What you can learn from Lance Armstrong’s interview: It’s not about Lance

Lance Armstrong and Oprah WinfreyYou may not have heard this, but Lance Armstrong reportedly admitted to years of performance-enhancing drug use during an interview with Oprah Winfrey that will air Thursday and Friday on her television network.

This shocking news—Oprah Winfrey has a television network!—is a learning opportunity, and Vicki Salemi of Media Jobs Daily offers up Three Career Lessons to Learn from the Lance Armstrong Interview.
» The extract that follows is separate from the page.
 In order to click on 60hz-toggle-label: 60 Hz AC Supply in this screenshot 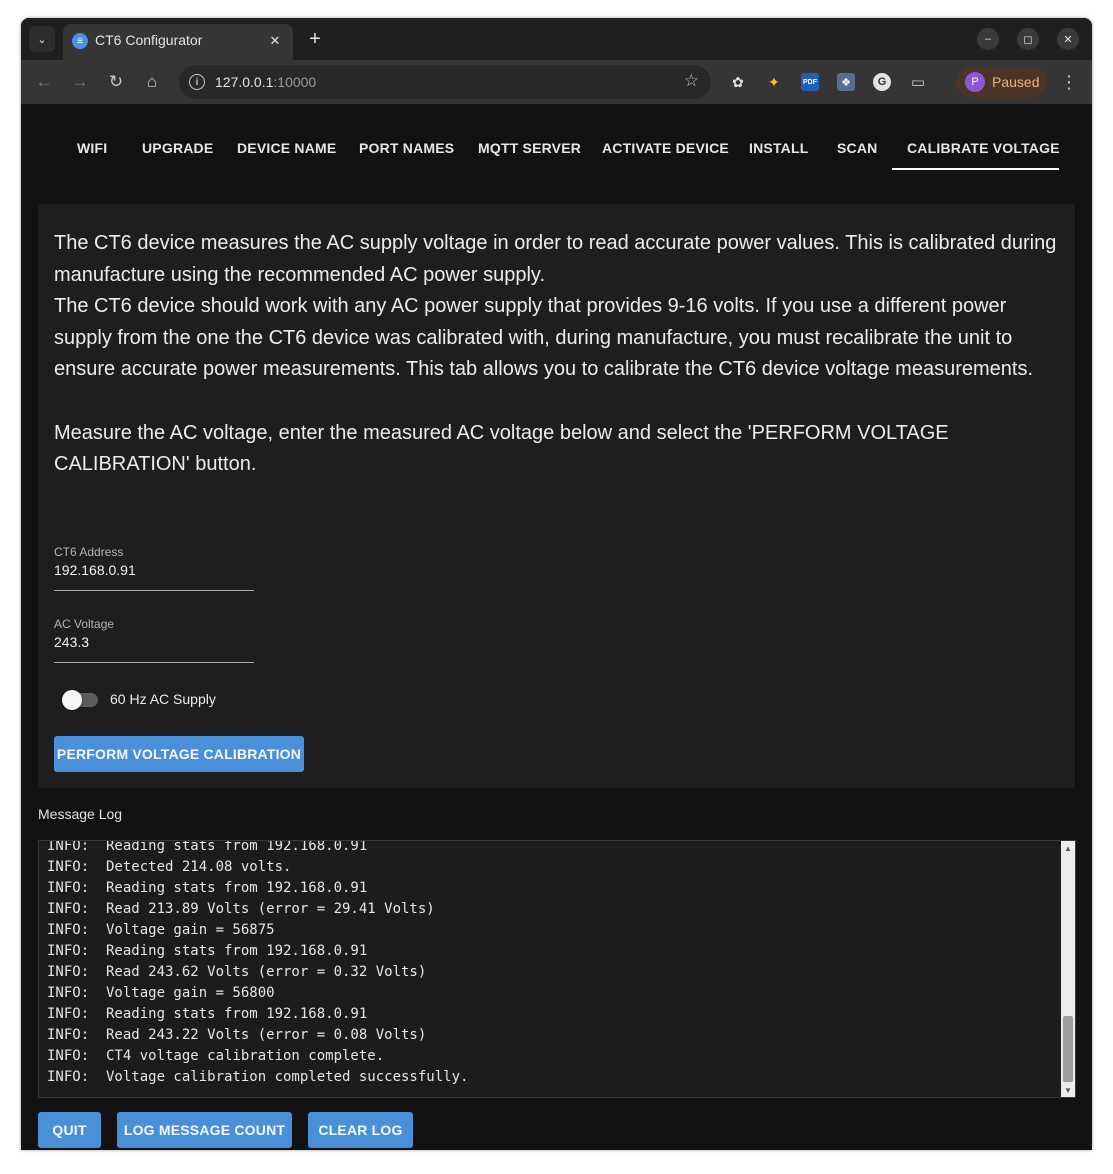, I will do `click(163, 699)`.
Here they are. This is going to seem a little silly but it’s not:

  1. Be honest
  2. Go for the big interview
  3. Prepare, prepare, prepare

The first one’s kind of obvious. Do the right thing, kids. The second is about taking chances, or, as Salemi puts it, “Why not go for the brass ring?” Winfrey says she sent Armstrong an email asking for an interview last year, not expecting a response. But she got one, and she called the eventual sit-down “the biggest interview I’ve ever done.”

I think her 1993 talk with Michael Jackson was bigger, but we’ll let history decide.

What was the worst thing that could have come from Winfrey asking for that interview with Armstrong? Nothing. Silence. It’s good advice: Why not go for the brass ring? Think you could do that gig but they’d never hire the likes of you? What the harm in trying for it? Think that august publication will never publish your stuff? What do you lose by making the pitch?

As for the third lesson, Winfrey says she prepared for the interview as she would for a college exam. If you’re anything like I was in college, that’s terrible advice, but I think she means she prepared a lot, not just barely enough to get by.

I have learned since college that this, alas, is a very good idea.